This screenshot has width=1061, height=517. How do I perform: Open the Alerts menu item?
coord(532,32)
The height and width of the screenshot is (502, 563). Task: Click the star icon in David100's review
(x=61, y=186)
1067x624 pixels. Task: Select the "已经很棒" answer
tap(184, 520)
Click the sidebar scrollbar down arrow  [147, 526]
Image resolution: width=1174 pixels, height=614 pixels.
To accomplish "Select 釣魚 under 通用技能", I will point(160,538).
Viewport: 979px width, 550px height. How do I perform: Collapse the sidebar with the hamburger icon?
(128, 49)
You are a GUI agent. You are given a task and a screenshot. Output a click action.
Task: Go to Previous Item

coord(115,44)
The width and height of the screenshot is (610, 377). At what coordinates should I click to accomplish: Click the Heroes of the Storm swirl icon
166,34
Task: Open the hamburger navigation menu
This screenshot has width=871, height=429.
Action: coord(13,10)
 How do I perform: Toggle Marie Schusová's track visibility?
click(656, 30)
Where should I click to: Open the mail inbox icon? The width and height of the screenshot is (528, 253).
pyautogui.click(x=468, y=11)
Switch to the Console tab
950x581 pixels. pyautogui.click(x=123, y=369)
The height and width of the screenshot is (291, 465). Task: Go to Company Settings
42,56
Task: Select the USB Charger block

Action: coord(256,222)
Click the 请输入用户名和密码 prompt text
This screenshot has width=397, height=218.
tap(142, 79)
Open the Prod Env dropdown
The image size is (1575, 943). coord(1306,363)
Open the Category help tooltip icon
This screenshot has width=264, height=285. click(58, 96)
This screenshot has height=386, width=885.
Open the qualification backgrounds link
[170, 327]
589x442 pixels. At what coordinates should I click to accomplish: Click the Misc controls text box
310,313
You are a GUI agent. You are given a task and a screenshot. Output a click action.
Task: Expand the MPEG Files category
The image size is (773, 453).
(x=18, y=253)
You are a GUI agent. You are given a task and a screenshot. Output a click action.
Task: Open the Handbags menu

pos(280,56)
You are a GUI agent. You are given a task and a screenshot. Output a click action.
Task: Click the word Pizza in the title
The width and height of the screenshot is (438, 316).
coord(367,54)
--*--
Return all of the lines above with no changes.

This screenshot has width=1061, height=517. How do I perform: Open the Alerts menu item?
coord(532,32)
The height and width of the screenshot is (502, 563). Task: Click the star icon in David100's review
(x=61, y=186)
1067x624 pixels. Task: Select the "已经很棒" answer
tap(184, 520)
Click the sidebar scrollbar down arrow  [147, 526]
Image resolution: width=1174 pixels, height=614 pixels.
To accomplish "Select 釣魚 under 通用技能", I will point(160,538).
Viewport: 979px width, 550px height. How do I perform: Collapse the sidebar with the hamburger icon?
(128, 49)
You are a GUI agent. You are given a task and a screenshot. Output a click action.
Task: Go to Previous Item

coord(115,44)
The width and height of the screenshot is (610, 377). At what coordinates should I click to accomplish: Click the Heroes of the Storm swirl icon
166,34
Task: Open the hamburger navigation menu
This screenshot has width=871, height=429.
Action: coord(13,10)
 How do I perform: Toggle Marie Schusová's track visibility?
click(656, 30)
Where should I click to: Open the mail inbox icon? The width and height of the screenshot is (528, 253).
pyautogui.click(x=468, y=11)
Switch to the Console tab
950x581 pixels. pyautogui.click(x=123, y=369)
The height and width of the screenshot is (291, 465). Task: Go to Company Settings
42,56
Task: Select the USB Charger block

Action: coord(256,222)
Click the 请输入用户名和密码 prompt text
This screenshot has width=397, height=218.
tap(142, 79)
Open the Prod Env dropdown
The image size is (1575, 943). coord(1306,363)
Open the Category help tooltip icon
This screenshot has width=264, height=285. click(58, 96)
This screenshot has height=386, width=885.
Open the qualification backgrounds link
[170, 327]
589x442 pixels. At what coordinates should I click to accomplish: Click the Misc controls text box
310,313
You are a GUI agent. You are given a task and a screenshot. Output a click action.
Task: Expand the MPEG Files category
The image size is (773, 453).
(x=18, y=253)
You are a GUI agent. You are given a task and a screenshot. Output a click action.
Task: Open the Handbags menu

pos(280,56)
You are a GUI agent. You are given a task and a screenshot. Output a click action.
Task: Click the word Pizza in the title
The width and height of the screenshot is (438, 316).
coord(367,54)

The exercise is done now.